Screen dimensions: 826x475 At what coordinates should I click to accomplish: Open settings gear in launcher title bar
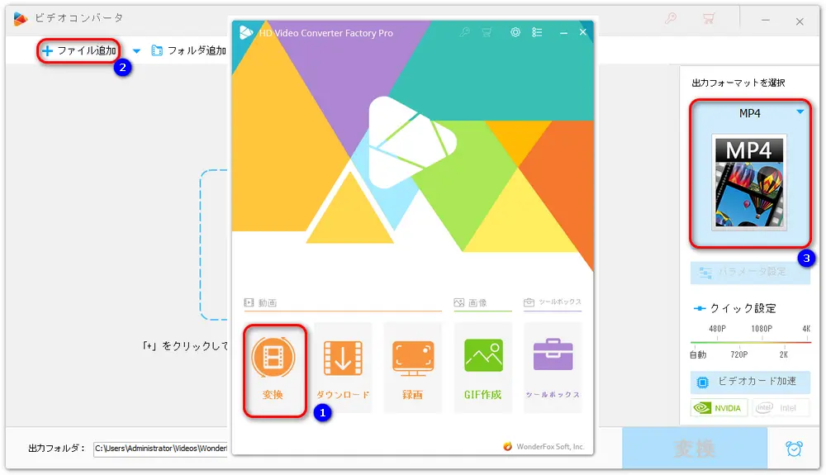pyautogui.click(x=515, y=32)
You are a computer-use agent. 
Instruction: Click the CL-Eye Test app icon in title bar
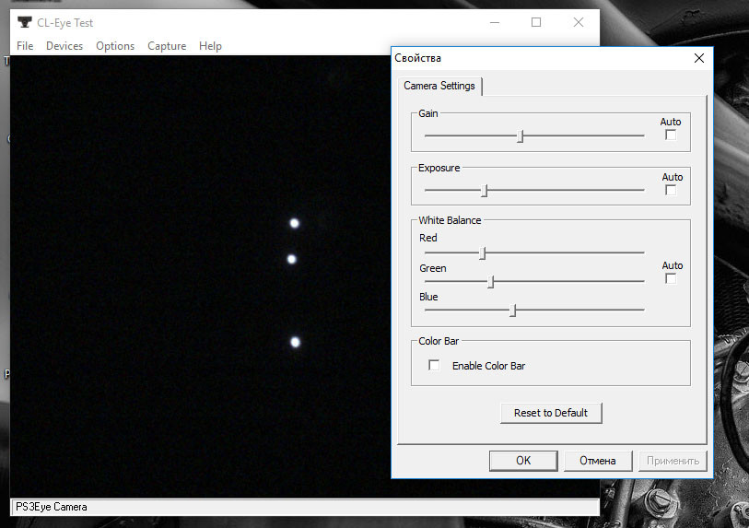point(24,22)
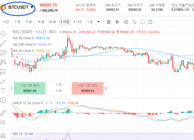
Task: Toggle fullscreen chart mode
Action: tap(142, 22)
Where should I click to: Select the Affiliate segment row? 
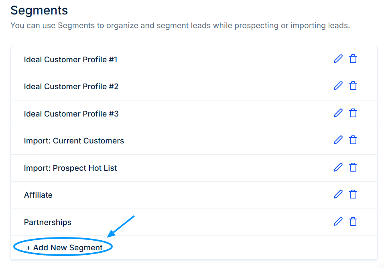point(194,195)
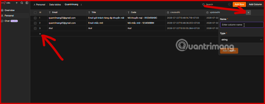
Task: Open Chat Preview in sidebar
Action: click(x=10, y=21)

---

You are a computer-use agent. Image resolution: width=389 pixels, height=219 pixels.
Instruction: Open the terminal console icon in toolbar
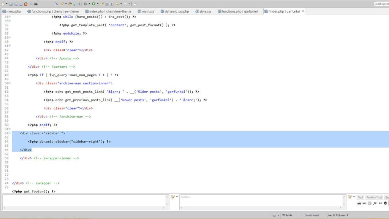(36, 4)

==

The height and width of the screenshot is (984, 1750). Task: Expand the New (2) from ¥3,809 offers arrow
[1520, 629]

• _What is needed_
Every line above that holds the string "agent" should be copied out.

• _Output below_
You are a computer-use agent. 
You are a computer-use agent. Image resolution: width=389 pixels, height=219 pixels.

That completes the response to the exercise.